• **Stated task a**
Please copy out all the records that follow the Baldock article, line for line, leaving out the pictures.

• **Text extract**
** BEGIN **
Lord Chancellor of England
- In office 1323–1326
- Monarch: Edward II
- Preceded by: John Salmon
- Succeeded by: John Hotham

Lord Privy Seal of England
- In office 1320–1323
- Monarch: Edward II
- Preceded by: Thomas Charlton
- Succeeded by: Robert Wodehouse

Archdeacon of Middlesex
- In office 1315–1326
- Monarch: Edward II
- Preceded by: Richard Newport
- Succeeded by: Roger de Hales

Personal details
- Died: 28 May 1327 Newgate Prison

= Robert Baldock =

14th-century Bishop of Norwich-elect and Chancellor of England

Robert Baldock (or de Baldock; died 28 May 1327) was the Lord Privy Seal and Lord Chancellor of England, during the reign of King Edward II of England.

== Career ==
Baldock was archdeacon of Middlesex when he was named Controller of the Wardrobe and Lord Privy Seal on 27 January 1320 and then Prebend of Aylesbury in August 1320. He remained Lord Privy Seal until 8 July 1323, before being named Lord Chancellor of England on 20 August 1323.

Baldock was elected Bishop of Norwich on 23 July 1325, but before consecration resigned the office on 3 September 1325 to avoid a collision between the pope and the King.
** END **
• **Records supplied**
** BEGIN **
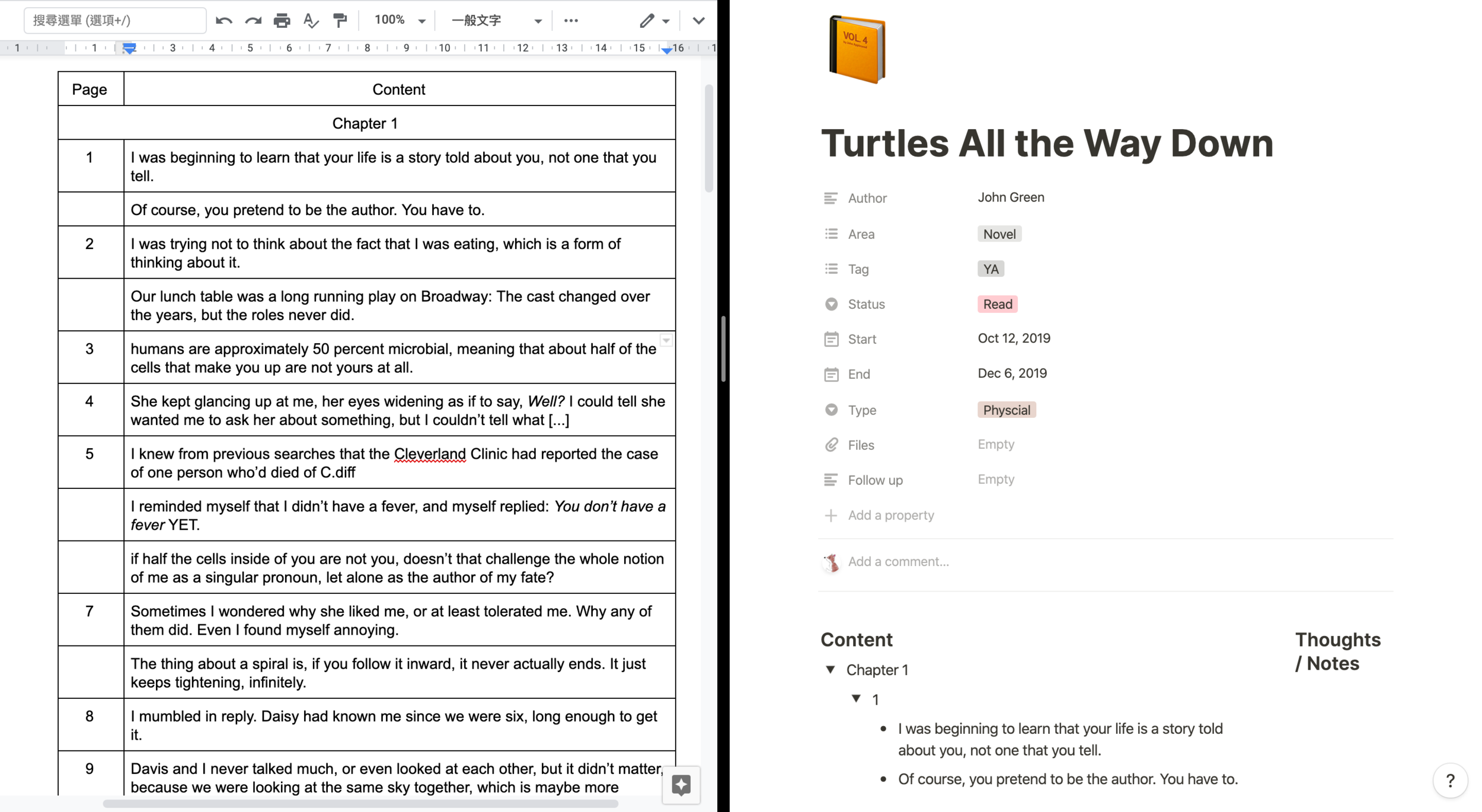1482x812 pixels.
Task: Click the redo arrow icon
Action: pyautogui.click(x=253, y=21)
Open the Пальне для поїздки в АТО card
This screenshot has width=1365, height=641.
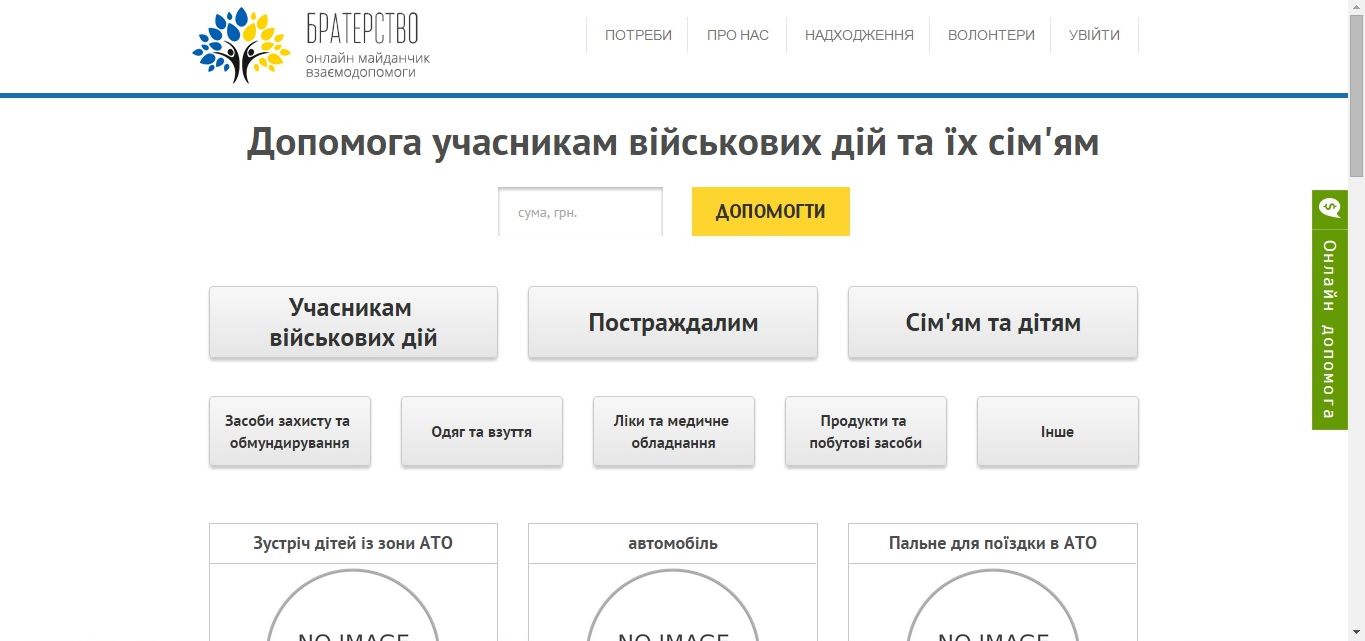point(992,543)

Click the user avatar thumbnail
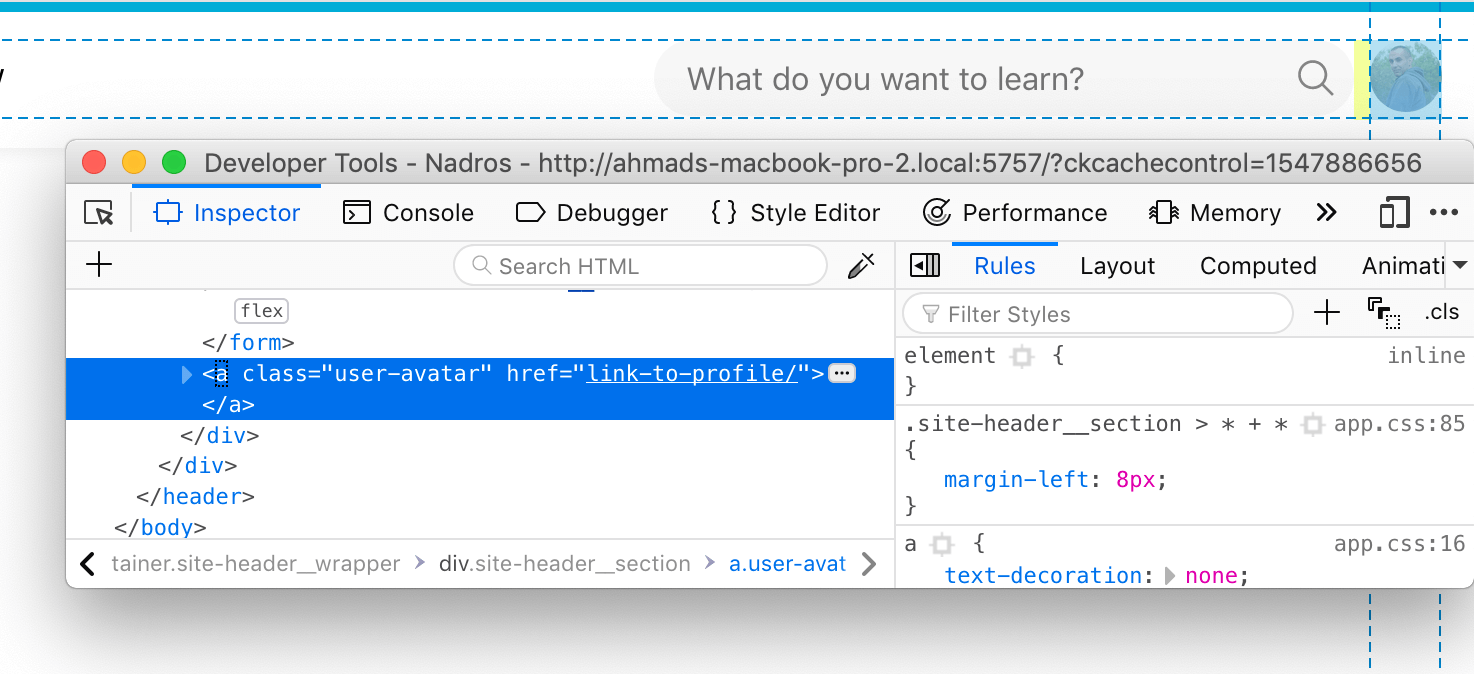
** END **
• **Stated task b**
Using the Baldock article above, answer the following:
(i) Who succeeded Baldock as Lord Chancellor of England?
(ii) On what date was Baldock elected Bishop of Norwich?
(iii) Where did Baldock die?

• **Full solution a**
1482x812 pixels.
Task: Click the redo arrow icon
Action: pyautogui.click(x=253, y=21)
Open the Пальне для поїздки в АТО card
This screenshot has width=1365, height=641.
point(992,543)

Click the user avatar thumbnail

• **Full solution b**
(i) John Hotham
(ii) 23 July 1325
(iii) Newgate Prison